Als gewondendrager in militaire dienst bracht hij het eerste oorlogsjaar door. Daarna werkte hij een korte periode als koorleider aan de Parijse Opéra voordat hij in 1943 toetrad tot de staf van de Franse omroep. Vanaf 1945 was hij daar actief als productieleider. In 1963 trok hij zich uit die functie terug om zich verder geheel aan het componeren te wijden.

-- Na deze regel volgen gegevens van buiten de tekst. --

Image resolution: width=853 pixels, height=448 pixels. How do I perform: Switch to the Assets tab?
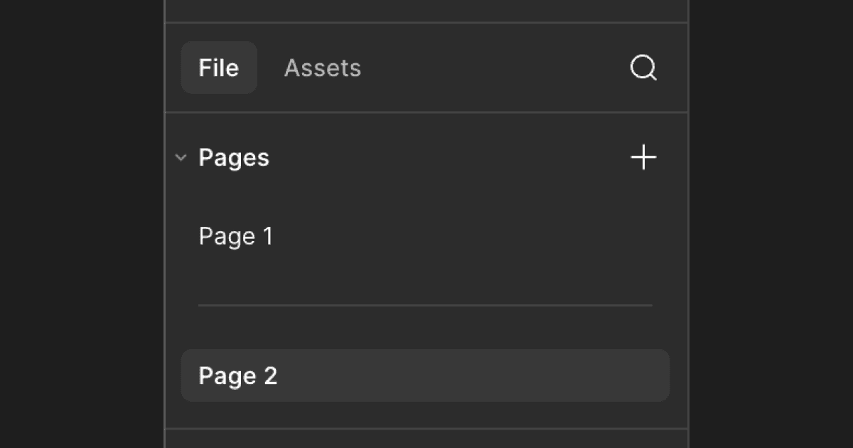pos(323,68)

Dutilleux vond dat zijn jeugdwerken teveel onder de invloed van Fauré, Debussy en Ravel stonden en verwierp alle vòòr de pianosonate uit 1947 geschreven werken. Bovendien vond hij dat die eerder geschreven muziek teveel een stereotype cliché was van het gangbare Franse charmante, spirituele en elegante type. Met de voor zijn vrouw, de pianiste Geneviève Joy geschreven pianosonate meende hij pas zijn igen stem te hebben gevonden.
Het overwegende deel van de muziek van Dutilleux wordt gekenmerkt door een techniek waarmee de variatievorm wordt ontwikkeld. Zelf gebruikte hij daarvoor de uitdrukking ‘progressieve groei’. Dat begrip had hij opgedaan door veel Proust te lezen. Het gaat om de geleidelijke verdere ontwikkeling van kleine melodische of ritmische cellen inplaats van uit te gaan van het statement van een kant en klaar thema als begin van een werk of een deel daarvan.
Dat is steeds een belangrijk kenmerk geweest van zijn muziek sinds het thematisch verbonden derde en vierde deel van zijn eerste symfonie uit 1951.
De werken die men van Dutilleux zeker niet mag missen, zijn beide symfonieën, ‘Tout un monde loin’, ‘Ainsi la nuit’, ‘L’arbre des songes’ en ‘Métaboles’.
Een nog vollediger omnibus van Dutilleux’ werken met dezelfde en meer uitvoerenden bracht Erato op zeven cd’s uit (Erato 2564-60479-8). Dat bevat als extra bijvoorbeeld ‘2 Sonnets de Jean Cassau’, ‘San Francisco night’, ‘Correspondances’, ‘Le temps l’horloge’ en ‘Les citations’. Daarin komen we mensen als Rostropovitch, Fleming en Ozawa tegen aan wie werk was opgedragen.
Verder is er met weer andere vertolkers een herdenkingsalbum met vijf cd’s van DG (DG 534.567-2).
Door de bank genomen doen alle uitvoerenden recht aan deze iriserende, qua vorm goed samenhangende en van herinneringen en mysterie doortrokken muziek.